_Task brief_
Every line in the records below between the one holding "You are a computer-use" and the one holding "Given: Click the", inclusive, is to be set down exactly; all other lines are to be left out.

--- Extracted records ---

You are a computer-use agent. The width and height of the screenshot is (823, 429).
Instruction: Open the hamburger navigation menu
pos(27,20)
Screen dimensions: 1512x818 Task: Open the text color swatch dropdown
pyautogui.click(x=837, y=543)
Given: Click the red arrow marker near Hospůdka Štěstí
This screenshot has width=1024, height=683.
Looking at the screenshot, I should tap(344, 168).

---
--- Extracted records ---

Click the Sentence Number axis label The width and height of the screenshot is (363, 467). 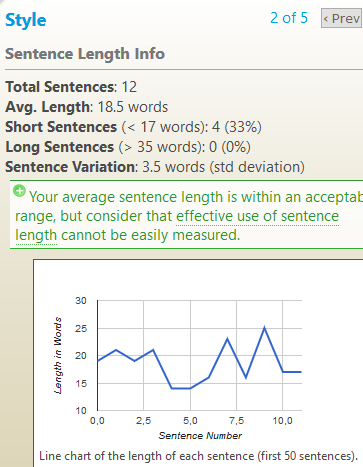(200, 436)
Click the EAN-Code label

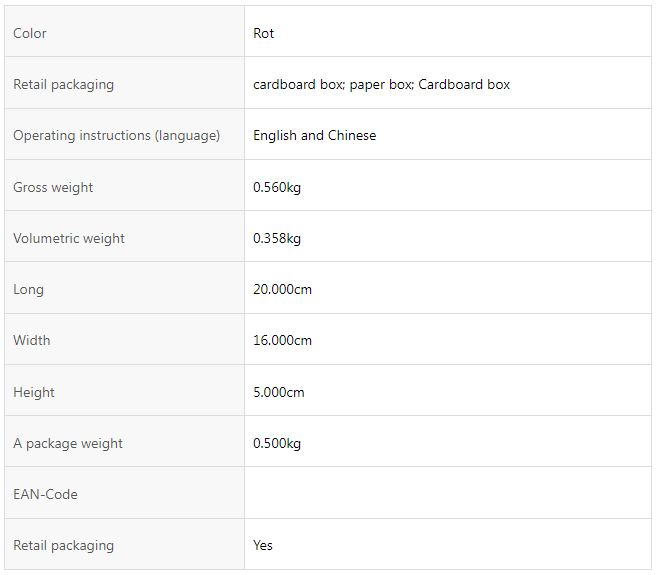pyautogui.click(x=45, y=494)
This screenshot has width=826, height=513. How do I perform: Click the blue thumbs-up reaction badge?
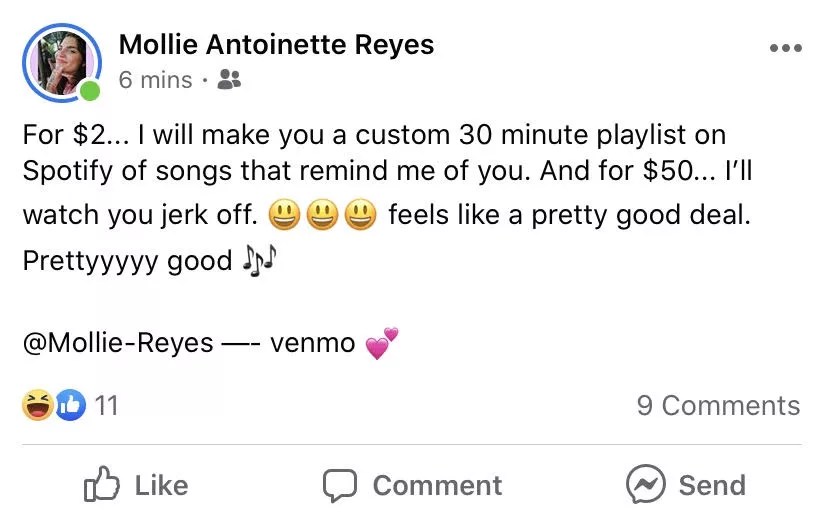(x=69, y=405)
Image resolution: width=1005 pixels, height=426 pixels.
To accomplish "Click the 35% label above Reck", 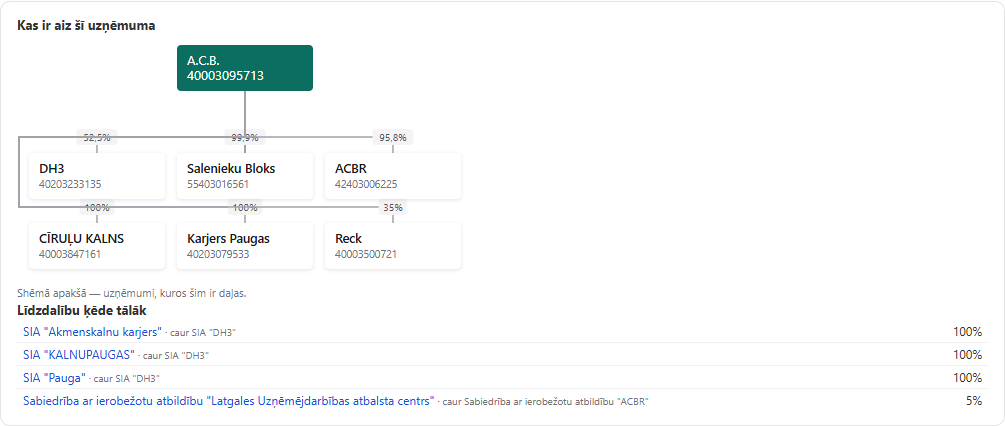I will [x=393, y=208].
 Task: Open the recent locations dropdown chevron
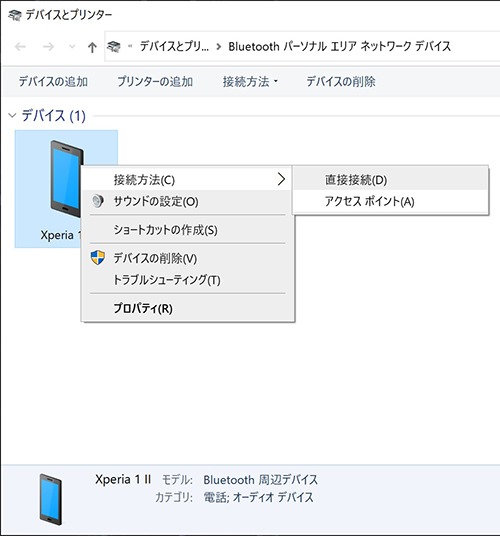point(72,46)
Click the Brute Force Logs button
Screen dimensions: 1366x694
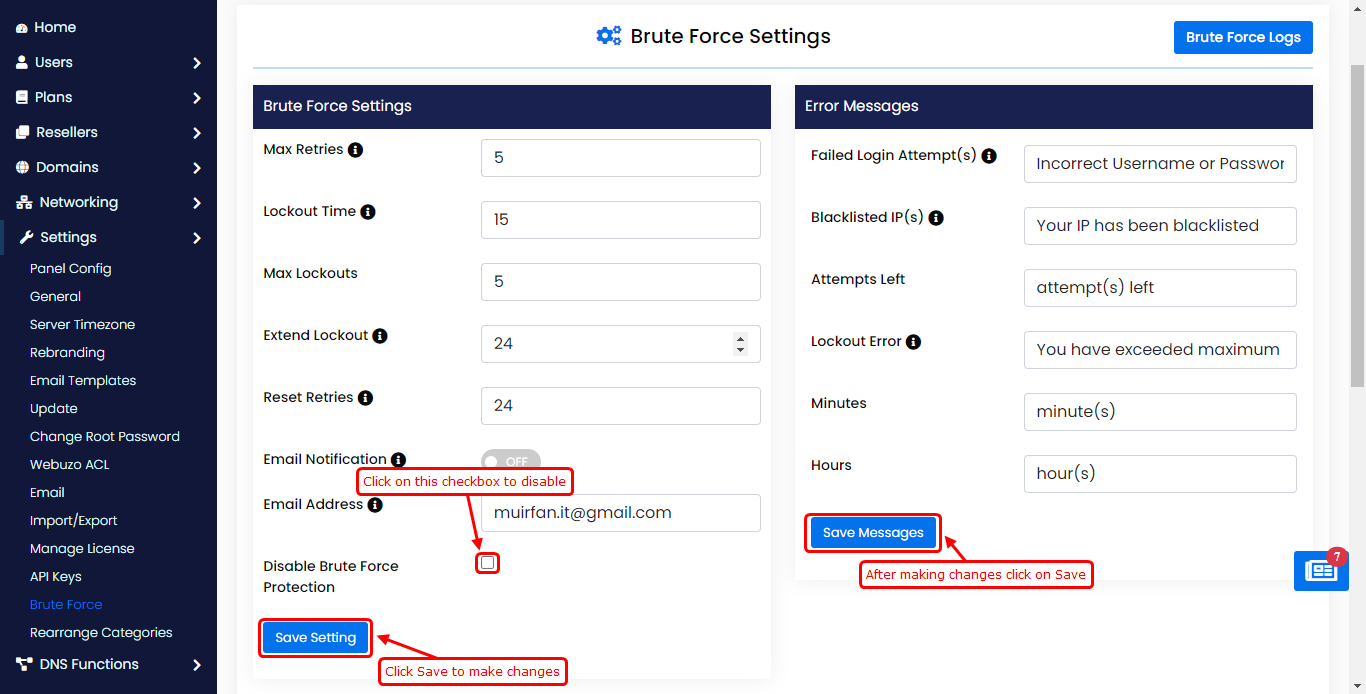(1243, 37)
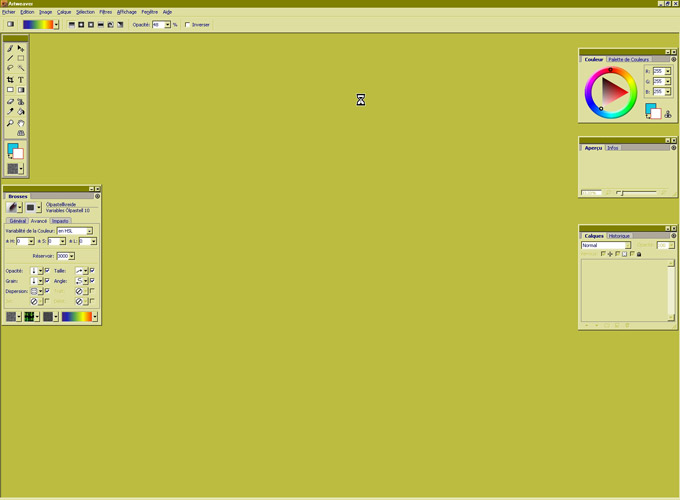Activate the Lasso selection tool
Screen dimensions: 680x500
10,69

---
--- Extracted records ---

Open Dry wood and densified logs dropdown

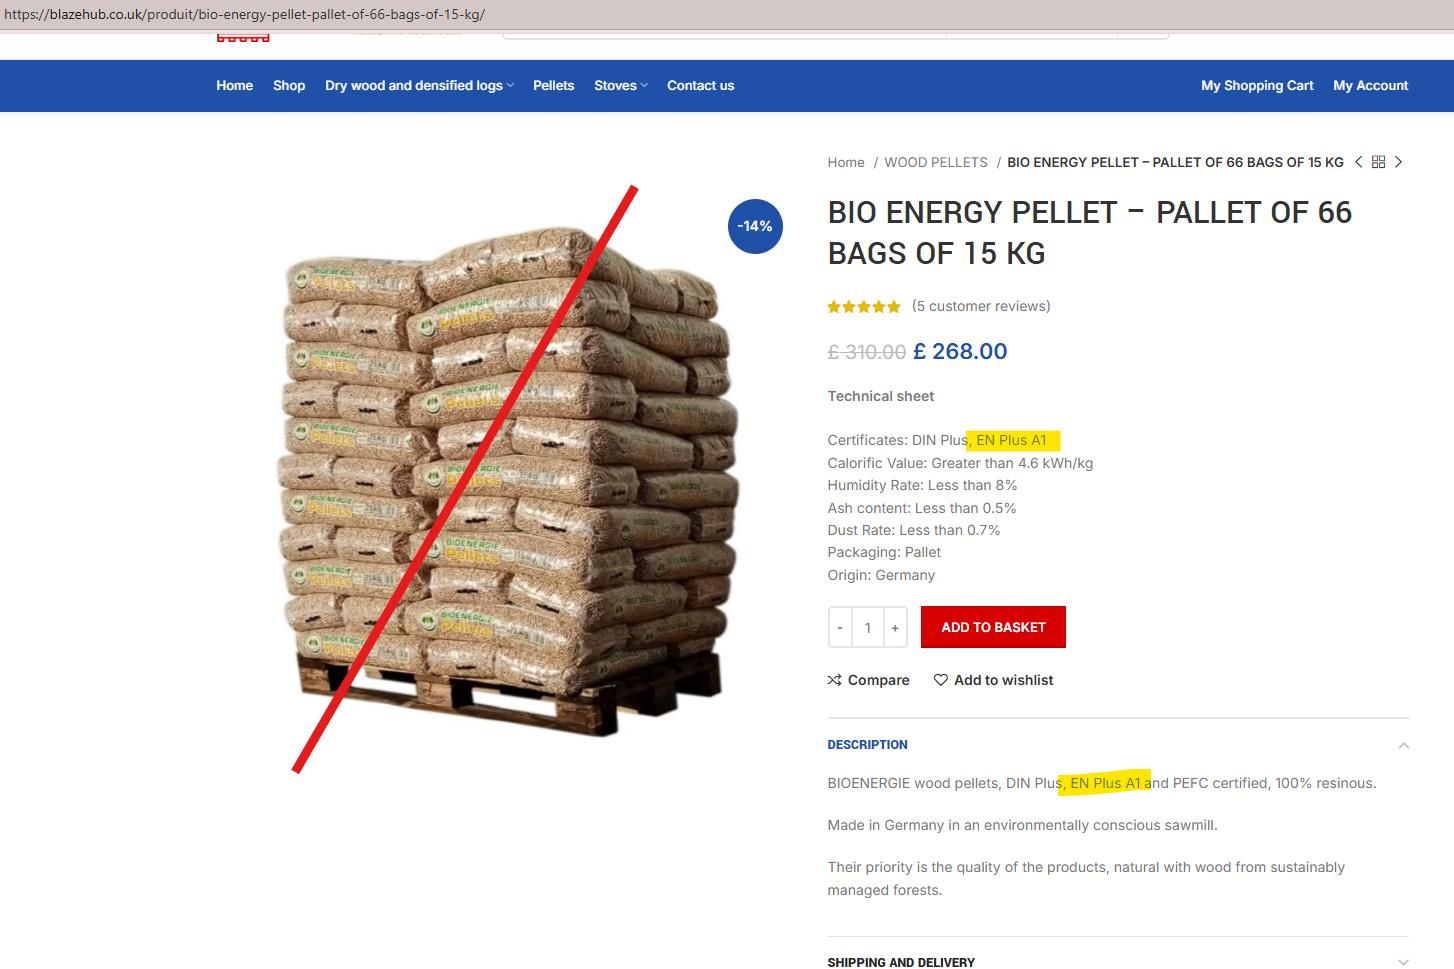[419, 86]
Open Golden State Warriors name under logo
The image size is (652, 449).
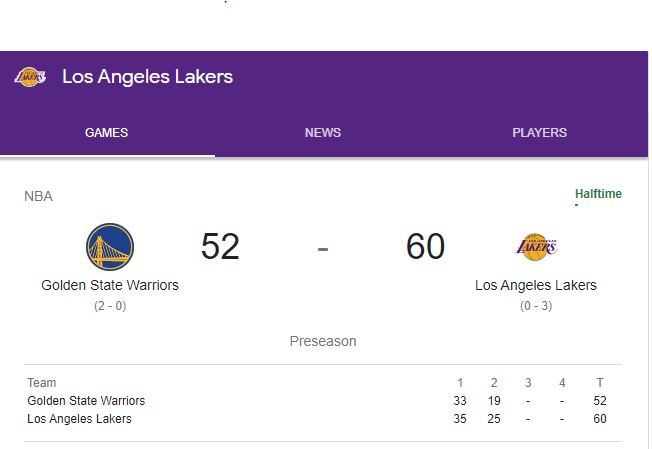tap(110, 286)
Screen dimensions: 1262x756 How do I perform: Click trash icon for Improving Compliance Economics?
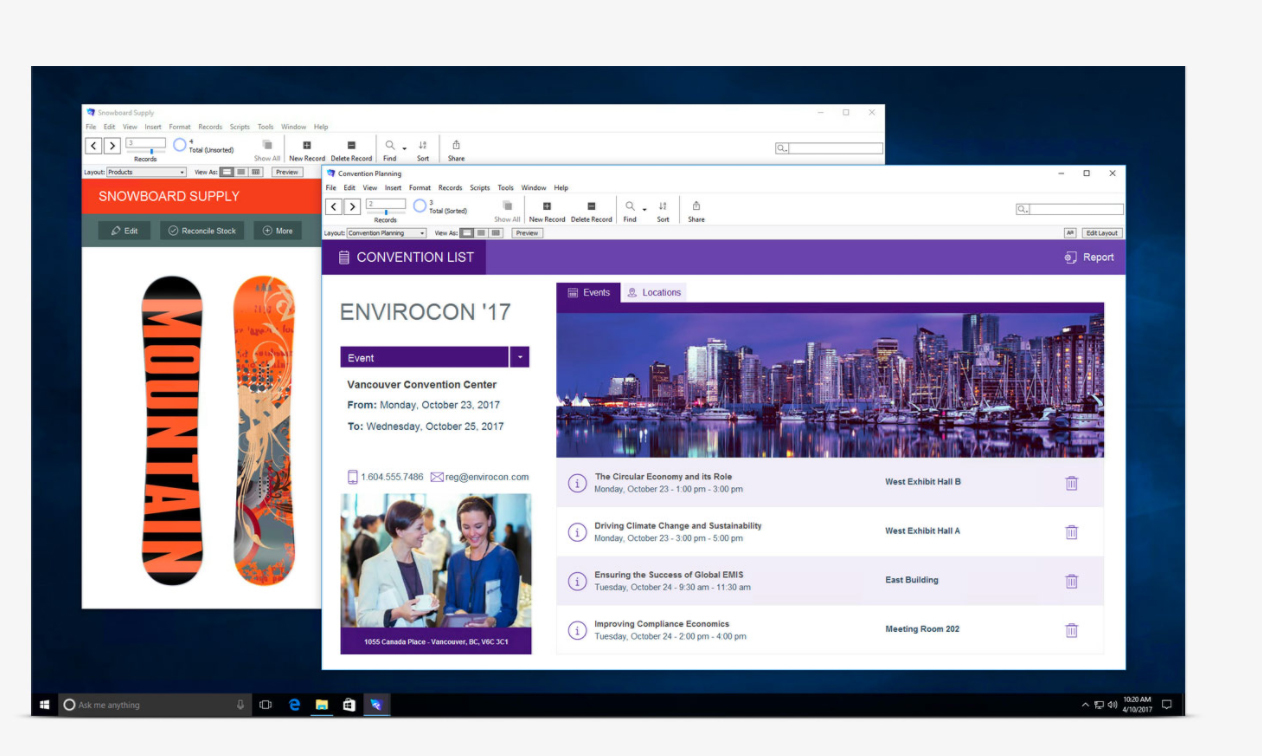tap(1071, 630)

---

_Solution_
You are a computer-use agent. The width and height of the screenshot is (823, 429).
Instruction: Open the hamburger navigation menu
pos(27,20)
Screen dimensions: 1512x818 Task: Open the text color swatch dropdown
pyautogui.click(x=837, y=543)
Given: Click the red arrow marker near Hospůdka Štěstí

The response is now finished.